(Stored data entries)
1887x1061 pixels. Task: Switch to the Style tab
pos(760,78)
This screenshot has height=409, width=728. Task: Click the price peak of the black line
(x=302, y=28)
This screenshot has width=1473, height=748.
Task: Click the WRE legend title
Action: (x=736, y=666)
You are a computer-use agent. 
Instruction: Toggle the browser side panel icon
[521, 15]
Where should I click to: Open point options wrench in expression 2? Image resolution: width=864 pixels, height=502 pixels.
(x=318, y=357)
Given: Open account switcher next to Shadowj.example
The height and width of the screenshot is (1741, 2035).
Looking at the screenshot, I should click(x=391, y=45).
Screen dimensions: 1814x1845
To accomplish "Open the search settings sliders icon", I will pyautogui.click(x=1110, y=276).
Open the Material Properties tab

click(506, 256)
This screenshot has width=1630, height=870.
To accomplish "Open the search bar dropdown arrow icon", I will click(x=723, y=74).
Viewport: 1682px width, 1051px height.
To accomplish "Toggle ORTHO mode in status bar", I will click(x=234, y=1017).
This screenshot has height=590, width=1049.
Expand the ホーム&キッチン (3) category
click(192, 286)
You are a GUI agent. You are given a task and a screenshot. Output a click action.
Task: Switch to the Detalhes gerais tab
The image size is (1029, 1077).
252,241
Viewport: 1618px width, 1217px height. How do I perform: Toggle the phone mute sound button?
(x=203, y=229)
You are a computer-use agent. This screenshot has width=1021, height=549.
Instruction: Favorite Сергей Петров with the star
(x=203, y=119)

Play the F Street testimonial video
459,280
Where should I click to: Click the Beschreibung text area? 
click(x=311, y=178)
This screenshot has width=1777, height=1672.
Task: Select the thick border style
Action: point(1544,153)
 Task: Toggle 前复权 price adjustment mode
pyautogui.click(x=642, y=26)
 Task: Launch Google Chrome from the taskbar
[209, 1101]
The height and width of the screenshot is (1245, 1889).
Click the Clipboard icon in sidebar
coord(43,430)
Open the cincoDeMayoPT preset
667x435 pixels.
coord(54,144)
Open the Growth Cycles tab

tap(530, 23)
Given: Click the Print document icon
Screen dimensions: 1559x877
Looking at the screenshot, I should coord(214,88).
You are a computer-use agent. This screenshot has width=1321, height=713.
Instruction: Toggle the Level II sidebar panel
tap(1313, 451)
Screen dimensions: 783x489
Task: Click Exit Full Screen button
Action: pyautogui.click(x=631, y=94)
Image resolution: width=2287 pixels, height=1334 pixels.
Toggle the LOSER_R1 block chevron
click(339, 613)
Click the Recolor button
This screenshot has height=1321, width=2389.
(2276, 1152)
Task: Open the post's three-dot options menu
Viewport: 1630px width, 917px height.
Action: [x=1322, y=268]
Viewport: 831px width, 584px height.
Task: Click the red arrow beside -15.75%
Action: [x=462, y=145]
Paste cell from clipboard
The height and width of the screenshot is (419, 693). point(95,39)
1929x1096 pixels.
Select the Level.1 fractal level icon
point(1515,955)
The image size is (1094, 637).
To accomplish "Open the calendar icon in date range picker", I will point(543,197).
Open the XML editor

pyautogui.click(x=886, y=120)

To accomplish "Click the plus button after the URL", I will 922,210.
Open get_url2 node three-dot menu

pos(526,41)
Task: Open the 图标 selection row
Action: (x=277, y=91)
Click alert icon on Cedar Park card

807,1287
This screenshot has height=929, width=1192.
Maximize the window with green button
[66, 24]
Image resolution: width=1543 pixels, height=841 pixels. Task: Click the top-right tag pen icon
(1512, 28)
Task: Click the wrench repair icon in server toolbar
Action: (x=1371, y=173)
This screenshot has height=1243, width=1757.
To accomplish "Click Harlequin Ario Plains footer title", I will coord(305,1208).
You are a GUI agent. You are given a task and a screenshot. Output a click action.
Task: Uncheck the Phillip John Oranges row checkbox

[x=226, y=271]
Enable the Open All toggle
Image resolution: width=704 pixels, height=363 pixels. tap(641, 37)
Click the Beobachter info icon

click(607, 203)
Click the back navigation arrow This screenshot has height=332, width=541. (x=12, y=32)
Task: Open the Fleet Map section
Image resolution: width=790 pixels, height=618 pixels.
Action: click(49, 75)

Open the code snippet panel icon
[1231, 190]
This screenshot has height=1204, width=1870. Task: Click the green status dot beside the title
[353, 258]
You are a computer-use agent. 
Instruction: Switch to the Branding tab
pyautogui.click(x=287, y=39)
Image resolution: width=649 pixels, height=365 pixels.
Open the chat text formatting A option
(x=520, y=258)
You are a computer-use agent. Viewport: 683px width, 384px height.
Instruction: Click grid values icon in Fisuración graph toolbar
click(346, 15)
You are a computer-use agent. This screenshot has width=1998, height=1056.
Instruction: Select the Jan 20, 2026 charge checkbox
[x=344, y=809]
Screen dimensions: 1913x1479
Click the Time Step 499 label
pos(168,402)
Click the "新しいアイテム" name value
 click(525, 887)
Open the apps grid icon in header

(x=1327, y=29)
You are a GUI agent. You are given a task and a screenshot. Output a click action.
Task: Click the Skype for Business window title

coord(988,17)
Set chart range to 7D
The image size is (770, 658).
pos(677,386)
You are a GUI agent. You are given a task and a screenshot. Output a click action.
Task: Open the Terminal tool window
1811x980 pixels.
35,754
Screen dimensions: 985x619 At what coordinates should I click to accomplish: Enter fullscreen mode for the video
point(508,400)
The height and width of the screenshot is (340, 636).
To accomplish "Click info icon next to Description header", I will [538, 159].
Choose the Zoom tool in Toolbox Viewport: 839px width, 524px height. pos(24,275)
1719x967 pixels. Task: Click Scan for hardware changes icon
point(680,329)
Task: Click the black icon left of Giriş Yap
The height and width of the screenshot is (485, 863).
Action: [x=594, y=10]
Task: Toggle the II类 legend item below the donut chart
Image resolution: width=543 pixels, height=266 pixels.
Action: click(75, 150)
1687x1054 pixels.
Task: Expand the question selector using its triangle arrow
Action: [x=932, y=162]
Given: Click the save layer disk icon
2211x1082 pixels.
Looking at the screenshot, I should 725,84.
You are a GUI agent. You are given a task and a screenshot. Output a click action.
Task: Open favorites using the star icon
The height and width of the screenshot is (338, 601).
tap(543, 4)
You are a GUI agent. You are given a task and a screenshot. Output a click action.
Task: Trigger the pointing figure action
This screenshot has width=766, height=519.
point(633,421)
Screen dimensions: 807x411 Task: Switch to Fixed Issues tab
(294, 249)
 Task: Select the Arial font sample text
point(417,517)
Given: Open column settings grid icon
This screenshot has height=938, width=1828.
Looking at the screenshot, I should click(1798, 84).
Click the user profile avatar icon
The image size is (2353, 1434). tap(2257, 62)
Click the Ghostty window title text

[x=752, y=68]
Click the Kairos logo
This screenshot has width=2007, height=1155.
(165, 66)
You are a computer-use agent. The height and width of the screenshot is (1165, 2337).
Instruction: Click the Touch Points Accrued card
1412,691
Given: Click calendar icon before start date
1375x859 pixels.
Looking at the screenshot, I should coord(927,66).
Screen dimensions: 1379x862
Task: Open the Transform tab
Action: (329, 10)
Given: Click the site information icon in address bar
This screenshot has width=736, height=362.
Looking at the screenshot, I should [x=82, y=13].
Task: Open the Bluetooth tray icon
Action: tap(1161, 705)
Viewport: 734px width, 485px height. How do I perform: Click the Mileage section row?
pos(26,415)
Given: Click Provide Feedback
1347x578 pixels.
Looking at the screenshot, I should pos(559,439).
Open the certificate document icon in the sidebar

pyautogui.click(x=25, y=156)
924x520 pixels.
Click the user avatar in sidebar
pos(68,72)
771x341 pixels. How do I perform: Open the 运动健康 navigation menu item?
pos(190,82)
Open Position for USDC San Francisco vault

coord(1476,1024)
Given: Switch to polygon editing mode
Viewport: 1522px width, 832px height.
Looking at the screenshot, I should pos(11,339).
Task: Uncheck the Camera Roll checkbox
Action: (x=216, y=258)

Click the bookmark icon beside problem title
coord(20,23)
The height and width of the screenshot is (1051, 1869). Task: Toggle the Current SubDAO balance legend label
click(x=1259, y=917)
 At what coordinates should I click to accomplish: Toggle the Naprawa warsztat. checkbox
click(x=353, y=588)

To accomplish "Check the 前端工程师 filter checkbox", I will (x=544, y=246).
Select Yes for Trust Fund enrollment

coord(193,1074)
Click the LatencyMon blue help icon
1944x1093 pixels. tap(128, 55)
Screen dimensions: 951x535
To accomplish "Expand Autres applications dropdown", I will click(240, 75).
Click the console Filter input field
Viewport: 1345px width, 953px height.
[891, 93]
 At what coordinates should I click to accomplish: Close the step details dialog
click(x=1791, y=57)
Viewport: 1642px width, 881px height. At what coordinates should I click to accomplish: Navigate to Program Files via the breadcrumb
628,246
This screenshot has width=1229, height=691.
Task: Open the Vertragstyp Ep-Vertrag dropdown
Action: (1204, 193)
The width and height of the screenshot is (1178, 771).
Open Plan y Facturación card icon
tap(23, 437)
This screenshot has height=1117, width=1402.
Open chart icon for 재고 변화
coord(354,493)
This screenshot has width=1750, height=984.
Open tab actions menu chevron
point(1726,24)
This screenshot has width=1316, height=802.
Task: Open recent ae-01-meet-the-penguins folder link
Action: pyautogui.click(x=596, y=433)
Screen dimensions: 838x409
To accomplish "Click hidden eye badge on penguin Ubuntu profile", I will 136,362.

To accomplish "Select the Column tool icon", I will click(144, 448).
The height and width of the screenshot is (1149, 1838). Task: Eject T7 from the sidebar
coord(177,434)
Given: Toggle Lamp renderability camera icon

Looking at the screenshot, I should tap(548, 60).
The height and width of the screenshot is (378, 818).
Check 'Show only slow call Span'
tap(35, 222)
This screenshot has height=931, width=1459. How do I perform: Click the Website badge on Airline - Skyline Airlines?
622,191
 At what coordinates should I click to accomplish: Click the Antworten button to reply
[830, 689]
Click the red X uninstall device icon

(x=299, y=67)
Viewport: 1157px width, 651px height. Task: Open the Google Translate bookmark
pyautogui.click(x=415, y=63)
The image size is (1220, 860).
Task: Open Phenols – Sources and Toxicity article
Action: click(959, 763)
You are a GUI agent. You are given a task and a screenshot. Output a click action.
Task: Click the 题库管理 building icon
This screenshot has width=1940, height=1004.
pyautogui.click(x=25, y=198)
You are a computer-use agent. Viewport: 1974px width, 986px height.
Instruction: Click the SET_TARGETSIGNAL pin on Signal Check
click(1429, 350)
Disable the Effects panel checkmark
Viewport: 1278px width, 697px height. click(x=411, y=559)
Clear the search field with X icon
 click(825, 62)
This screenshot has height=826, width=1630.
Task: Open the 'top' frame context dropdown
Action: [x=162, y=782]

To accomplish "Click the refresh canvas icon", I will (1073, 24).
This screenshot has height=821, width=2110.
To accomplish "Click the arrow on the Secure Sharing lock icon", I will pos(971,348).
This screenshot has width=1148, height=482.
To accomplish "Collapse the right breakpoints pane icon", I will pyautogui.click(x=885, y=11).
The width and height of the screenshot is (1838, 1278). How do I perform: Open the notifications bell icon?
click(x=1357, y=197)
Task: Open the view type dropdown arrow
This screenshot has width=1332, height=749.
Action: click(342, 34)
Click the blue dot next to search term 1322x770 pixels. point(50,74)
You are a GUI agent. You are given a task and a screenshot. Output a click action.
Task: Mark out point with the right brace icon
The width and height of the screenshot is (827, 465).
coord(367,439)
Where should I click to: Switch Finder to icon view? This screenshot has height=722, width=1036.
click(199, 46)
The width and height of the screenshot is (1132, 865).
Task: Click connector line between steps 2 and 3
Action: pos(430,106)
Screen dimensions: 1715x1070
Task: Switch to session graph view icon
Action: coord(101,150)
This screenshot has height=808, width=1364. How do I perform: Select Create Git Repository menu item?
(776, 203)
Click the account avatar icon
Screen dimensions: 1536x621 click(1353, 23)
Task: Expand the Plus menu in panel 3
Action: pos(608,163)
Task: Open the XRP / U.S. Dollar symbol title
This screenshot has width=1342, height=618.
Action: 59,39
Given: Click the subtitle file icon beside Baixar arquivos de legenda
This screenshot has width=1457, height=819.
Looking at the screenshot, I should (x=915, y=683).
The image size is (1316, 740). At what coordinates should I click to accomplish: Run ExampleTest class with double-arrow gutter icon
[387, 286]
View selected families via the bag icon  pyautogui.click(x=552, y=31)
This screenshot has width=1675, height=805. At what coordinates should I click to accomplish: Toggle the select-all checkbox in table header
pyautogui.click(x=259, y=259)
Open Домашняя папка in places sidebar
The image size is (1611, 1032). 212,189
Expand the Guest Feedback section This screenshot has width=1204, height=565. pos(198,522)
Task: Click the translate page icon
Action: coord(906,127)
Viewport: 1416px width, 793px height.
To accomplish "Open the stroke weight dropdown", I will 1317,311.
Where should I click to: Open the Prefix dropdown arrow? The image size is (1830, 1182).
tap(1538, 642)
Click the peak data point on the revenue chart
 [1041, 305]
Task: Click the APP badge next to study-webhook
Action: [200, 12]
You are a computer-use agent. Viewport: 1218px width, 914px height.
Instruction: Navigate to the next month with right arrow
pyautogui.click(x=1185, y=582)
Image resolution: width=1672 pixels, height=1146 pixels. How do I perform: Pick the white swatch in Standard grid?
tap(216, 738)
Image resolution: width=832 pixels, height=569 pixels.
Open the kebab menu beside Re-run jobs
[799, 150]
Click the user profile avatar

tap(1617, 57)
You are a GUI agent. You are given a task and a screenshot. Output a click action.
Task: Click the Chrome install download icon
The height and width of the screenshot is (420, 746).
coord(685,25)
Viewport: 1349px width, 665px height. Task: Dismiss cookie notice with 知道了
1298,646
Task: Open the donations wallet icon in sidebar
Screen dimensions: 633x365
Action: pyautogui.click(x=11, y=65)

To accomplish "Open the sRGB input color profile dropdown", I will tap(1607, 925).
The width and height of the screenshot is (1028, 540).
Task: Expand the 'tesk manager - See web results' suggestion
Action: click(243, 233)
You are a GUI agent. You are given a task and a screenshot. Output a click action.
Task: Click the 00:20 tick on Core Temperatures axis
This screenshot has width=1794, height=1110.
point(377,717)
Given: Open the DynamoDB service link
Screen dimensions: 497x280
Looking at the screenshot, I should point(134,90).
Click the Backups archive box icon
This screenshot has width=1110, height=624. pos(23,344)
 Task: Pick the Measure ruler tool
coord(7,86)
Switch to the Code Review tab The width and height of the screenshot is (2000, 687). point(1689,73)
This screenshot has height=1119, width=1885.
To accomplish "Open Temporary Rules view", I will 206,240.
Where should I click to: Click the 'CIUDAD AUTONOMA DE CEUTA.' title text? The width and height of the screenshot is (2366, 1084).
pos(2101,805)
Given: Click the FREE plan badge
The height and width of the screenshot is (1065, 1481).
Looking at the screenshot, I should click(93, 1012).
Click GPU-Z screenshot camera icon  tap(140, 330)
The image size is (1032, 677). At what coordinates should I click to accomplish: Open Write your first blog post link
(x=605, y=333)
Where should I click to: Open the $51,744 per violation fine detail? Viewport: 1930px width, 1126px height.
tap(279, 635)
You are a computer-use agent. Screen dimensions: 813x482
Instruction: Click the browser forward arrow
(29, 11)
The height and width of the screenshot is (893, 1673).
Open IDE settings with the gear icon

● **Goal of the exercise**: From the data above, return every line from the line that has "This screenshot has height=808, width=1364." up to and including the line that has "You are a computer-use agent. Viewport: 1218px", exactly.

● **Answer below**:
This screenshot has height=808, width=1364. How do I perform: Select Create Git Repository menu item?
(776, 203)
Click the account avatar icon
Screen dimensions: 1536x621 click(1353, 23)
Task: Expand the Plus menu in panel 3
Action: pos(608,163)
Task: Open the XRP / U.S. Dollar symbol title
This screenshot has width=1342, height=618.
Action: 59,39
Given: Click the subtitle file icon beside Baixar arquivos de legenda
This screenshot has width=1457, height=819.
Looking at the screenshot, I should (x=915, y=683).
The image size is (1316, 740). At what coordinates should I click to accomplish: Run ExampleTest class with double-arrow gutter icon
[387, 286]
View selected families via the bag icon  pyautogui.click(x=552, y=31)
This screenshot has width=1675, height=805. At what coordinates should I click to accomplish: Toggle the select-all checkbox in table header
pyautogui.click(x=259, y=259)
Open Домашняя папка in places sidebar
The image size is (1611, 1032). 212,189
Expand the Guest Feedback section This screenshot has width=1204, height=565. pos(198,522)
Task: Click the translate page icon
Action: coord(906,127)
Viewport: 1416px width, 793px height.
To accomplish "Open the stroke weight dropdown", I will 1317,311.
Where should I click to: Open the Prefix dropdown arrow? The image size is (1830, 1182).
tap(1538, 642)
Click the peak data point on the revenue chart
 [1041, 305]
Task: Click the APP badge next to study-webhook
Action: [200, 12]
You are a computer-use agent. Viewport: 1218px width, 914px height.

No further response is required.